AIM OF THE EXERCISE: Print each of the entries exactly, leaving nothing out.

AVAILABLE RECORDS:
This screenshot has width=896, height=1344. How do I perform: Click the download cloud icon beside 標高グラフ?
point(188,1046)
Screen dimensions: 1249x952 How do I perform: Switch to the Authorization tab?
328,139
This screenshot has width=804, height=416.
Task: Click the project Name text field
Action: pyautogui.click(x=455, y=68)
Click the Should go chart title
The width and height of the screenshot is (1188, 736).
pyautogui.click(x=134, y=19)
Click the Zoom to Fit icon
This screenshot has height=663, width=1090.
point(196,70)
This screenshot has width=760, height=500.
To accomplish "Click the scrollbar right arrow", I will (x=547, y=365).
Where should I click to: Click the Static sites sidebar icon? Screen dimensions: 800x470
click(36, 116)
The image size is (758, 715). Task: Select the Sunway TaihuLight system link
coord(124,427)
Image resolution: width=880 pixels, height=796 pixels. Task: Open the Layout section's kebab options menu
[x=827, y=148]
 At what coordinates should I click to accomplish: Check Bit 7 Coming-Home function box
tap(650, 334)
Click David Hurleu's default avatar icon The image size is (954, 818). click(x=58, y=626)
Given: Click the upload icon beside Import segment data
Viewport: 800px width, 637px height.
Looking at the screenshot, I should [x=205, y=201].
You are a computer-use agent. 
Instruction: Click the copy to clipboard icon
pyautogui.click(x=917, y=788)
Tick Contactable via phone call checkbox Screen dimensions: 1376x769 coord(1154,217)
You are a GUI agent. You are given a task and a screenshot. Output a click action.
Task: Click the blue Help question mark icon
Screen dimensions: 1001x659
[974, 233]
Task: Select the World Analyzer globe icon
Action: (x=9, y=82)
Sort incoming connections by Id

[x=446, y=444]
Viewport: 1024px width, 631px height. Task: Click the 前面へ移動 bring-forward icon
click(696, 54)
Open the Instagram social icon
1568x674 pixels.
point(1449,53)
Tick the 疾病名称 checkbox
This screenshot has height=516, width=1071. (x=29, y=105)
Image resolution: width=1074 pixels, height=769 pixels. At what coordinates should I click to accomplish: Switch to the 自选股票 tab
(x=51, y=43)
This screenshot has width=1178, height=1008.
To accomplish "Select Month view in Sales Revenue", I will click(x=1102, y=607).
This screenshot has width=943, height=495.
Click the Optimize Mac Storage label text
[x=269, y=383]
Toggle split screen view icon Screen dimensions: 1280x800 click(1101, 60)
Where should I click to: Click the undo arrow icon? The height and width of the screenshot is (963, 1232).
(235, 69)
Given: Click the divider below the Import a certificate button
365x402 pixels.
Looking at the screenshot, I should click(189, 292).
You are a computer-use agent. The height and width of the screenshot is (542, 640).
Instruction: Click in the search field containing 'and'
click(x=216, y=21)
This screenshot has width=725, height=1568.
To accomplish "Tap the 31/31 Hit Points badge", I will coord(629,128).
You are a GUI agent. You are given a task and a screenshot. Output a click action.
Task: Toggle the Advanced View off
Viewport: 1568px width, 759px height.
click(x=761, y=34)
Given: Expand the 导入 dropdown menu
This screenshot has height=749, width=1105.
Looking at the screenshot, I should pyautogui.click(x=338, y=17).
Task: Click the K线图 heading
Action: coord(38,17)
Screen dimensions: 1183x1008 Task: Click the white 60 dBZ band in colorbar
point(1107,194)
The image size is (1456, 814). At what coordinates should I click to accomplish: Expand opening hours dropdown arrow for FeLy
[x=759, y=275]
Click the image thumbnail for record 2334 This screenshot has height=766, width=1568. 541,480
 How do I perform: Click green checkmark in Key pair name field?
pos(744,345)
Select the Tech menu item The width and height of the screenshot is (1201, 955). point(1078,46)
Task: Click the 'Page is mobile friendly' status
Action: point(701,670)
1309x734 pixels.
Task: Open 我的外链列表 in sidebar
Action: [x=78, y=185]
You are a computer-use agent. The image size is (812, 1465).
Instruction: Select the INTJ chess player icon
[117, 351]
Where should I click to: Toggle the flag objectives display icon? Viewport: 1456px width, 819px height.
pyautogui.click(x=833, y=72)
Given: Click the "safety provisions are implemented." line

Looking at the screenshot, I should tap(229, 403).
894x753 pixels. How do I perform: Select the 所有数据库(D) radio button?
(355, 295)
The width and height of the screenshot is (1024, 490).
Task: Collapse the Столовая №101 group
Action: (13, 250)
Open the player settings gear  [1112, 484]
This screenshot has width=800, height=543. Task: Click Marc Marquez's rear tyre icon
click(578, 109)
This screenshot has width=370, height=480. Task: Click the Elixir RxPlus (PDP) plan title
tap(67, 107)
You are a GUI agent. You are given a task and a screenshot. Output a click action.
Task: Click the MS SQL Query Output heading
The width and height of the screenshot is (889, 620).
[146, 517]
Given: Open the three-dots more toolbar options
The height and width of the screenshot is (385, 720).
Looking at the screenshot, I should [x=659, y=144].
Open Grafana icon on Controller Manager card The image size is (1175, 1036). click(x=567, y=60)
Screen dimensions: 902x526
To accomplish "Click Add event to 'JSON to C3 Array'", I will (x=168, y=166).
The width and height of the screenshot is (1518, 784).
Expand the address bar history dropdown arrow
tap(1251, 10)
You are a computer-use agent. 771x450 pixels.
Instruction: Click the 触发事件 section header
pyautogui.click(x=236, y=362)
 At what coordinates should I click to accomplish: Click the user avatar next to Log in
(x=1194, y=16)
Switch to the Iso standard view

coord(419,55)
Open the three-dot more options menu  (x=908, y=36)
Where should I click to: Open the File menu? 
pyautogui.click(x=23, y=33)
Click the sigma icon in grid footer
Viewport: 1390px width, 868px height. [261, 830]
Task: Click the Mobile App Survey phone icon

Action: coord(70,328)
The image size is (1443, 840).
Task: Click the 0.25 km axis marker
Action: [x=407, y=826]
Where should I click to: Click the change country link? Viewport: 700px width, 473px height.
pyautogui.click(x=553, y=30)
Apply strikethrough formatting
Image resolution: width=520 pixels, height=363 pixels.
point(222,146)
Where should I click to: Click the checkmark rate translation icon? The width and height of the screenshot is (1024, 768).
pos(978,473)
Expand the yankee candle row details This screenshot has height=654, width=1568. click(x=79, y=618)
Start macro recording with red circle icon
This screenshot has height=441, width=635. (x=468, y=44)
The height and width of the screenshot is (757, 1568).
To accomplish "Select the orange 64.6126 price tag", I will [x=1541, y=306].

TASK RESPONSE:
This screenshot has width=896, height=1344. How do I perform: Click the download cloud icon beside 標高グラフ?
point(188,1046)
Screen dimensions: 1249x952 How do I perform: Switch to the Authorization tab?
328,139
This screenshot has width=804, height=416.
Task: Click the project Name text field
Action: pyautogui.click(x=455, y=68)
Click the Should go chart title
The width and height of the screenshot is (1188, 736).
pyautogui.click(x=134, y=19)
Click the Zoom to Fit icon
This screenshot has height=663, width=1090.
point(196,70)
This screenshot has width=760, height=500.
To accomplish "Click the scrollbar right arrow", I will (x=547, y=365).
Where should I click to: Click the Static sites sidebar icon? Screen dimensions: 800x470
click(36, 116)
The image size is (758, 715). Task: Select the Sunway TaihuLight system link
coord(124,427)
Image resolution: width=880 pixels, height=796 pixels. Task: Open the Layout section's kebab options menu
[x=827, y=148]
 At what coordinates should I click to accomplish: Check Bit 7 Coming-Home function box
tap(650, 334)
Click David Hurleu's default avatar icon The image size is (954, 818). click(x=58, y=626)
Given: Click the upload icon beside Import segment data
Viewport: 800px width, 637px height.
Looking at the screenshot, I should [x=205, y=201].
You are a computer-use agent. 
Instruction: Click the copy to clipboard icon
pyautogui.click(x=917, y=788)
Tick Contactable via phone call checkbox Screen dimensions: 1376x769 coord(1154,217)
You are a GUI agent. You are given a task and a screenshot. Output a click action.
Task: Click the blue Help question mark icon
Screen dimensions: 1001x659
[974, 233]
Task: Select the World Analyzer globe icon
Action: (x=9, y=82)
Sort incoming connections by Id

[x=446, y=444]
Viewport: 1024px width, 631px height. Task: Click the 前面へ移動 bring-forward icon
click(696, 54)
Open the Instagram social icon
1568x674 pixels.
point(1449,53)
Tick the 疾病名称 checkbox
This screenshot has height=516, width=1071. (x=29, y=105)
Image resolution: width=1074 pixels, height=769 pixels. At what coordinates should I click to accomplish: Switch to the 自选股票 tab
(x=51, y=43)
This screenshot has width=1178, height=1008.
To accomplish "Select Month view in Sales Revenue", I will click(x=1102, y=607).
This screenshot has width=943, height=495.
Click the Optimize Mac Storage label text
[x=269, y=383]
Toggle split screen view icon Screen dimensions: 1280x800 click(1101, 60)
Where should I click to: Click the undo arrow icon? The height and width of the screenshot is (963, 1232).
(235, 69)
Given: Click the divider below the Import a certificate button
365x402 pixels.
Looking at the screenshot, I should click(189, 292).
You are a computer-use agent. The height and width of the screenshot is (542, 640).
Instruction: Click in the search field containing 'and'
click(x=216, y=21)
This screenshot has width=725, height=1568.
To accomplish "Tap the 31/31 Hit Points badge", I will coord(629,128).
You are a GUI agent. You are given a task and a screenshot. Output a click action.
Task: Toggle the Advanced View off
Viewport: 1568px width, 759px height.
click(x=761, y=34)
Given: Expand the 导入 dropdown menu
This screenshot has height=749, width=1105.
Looking at the screenshot, I should pyautogui.click(x=338, y=17).
Task: Click the K线图 heading
Action: coord(38,17)
Screen dimensions: 1183x1008 Task: Click the white 60 dBZ band in colorbar
point(1107,194)
The image size is (1456, 814). At what coordinates should I click to accomplish: Expand opening hours dropdown arrow for FeLy
[x=759, y=275]
Click the image thumbnail for record 2334 This screenshot has height=766, width=1568. 541,480
 How do I perform: Click green checkmark in Key pair name field?
pos(744,345)
Select the Tech menu item The width and height of the screenshot is (1201, 955). point(1078,46)
Task: Click the 'Page is mobile friendly' status
Action: point(701,670)
1309x734 pixels.
Task: Open 我的外链列表 in sidebar
Action: [x=78, y=185]
You are a computer-use agent. The image size is (812, 1465).
Instruction: Select the INTJ chess player icon
[117, 351]
Where should I click to: Toggle the flag objectives display icon? Viewport: 1456px width, 819px height.
pyautogui.click(x=833, y=72)
Given: Click the "safety provisions are implemented." line

Looking at the screenshot, I should tap(229, 403).
894x753 pixels. How do I perform: Select the 所有数据库(D) radio button?
(355, 295)
The width and height of the screenshot is (1024, 490).
Task: Collapse the Столовая №101 group
Action: (13, 250)
Open the player settings gear  [1112, 484]
This screenshot has width=800, height=543. Task: Click Marc Marquez's rear tyre icon
click(578, 109)
This screenshot has width=370, height=480. Task: Click the Elixir RxPlus (PDP) plan title
tap(67, 107)
You are a GUI agent. You are given a task and a screenshot. Output a click action.
Task: Click the MS SQL Query Output heading
The width and height of the screenshot is (889, 620).
[146, 517]
Given: Open the three-dots more toolbar options
The height and width of the screenshot is (385, 720).
Looking at the screenshot, I should [x=659, y=144].
Open Grafana icon on Controller Manager card The image size is (1175, 1036). click(x=567, y=60)
Screen dimensions: 902x526
To accomplish "Click Add event to 'JSON to C3 Array'", I will (x=168, y=166).
The width and height of the screenshot is (1518, 784).
Expand the address bar history dropdown arrow
tap(1251, 10)
You are a computer-use agent. 771x450 pixels.
Instruction: Click the 触发事件 section header
pyautogui.click(x=236, y=362)
 At what coordinates should I click to accomplish: Click the user avatar next to Log in
(x=1194, y=16)
Switch to the Iso standard view

coord(419,55)
Open the three-dot more options menu  (x=908, y=36)
Where should I click to: Open the File menu? 
pyautogui.click(x=23, y=33)
Click the sigma icon in grid footer
Viewport: 1390px width, 868px height. [261, 830]
Task: Click the Mobile App Survey phone icon

Action: coord(70,328)
The image size is (1443, 840).
Task: Click the 0.25 km axis marker
Action: [x=407, y=826]
Where should I click to: Click the change country link? Viewport: 700px width, 473px height.
pyautogui.click(x=553, y=30)
Apply strikethrough formatting
Image resolution: width=520 pixels, height=363 pixels.
point(222,146)
Where should I click to: Click the checkmark rate translation icon? The width and height of the screenshot is (1024, 768).
pos(978,473)
Expand the yankee candle row details This screenshot has height=654, width=1568. click(x=79, y=618)
Start macro recording with red circle icon
This screenshot has height=441, width=635. (x=468, y=44)
The height and width of the screenshot is (757, 1568).
To accomplish "Select the orange 64.6126 price tag", I will [x=1541, y=306].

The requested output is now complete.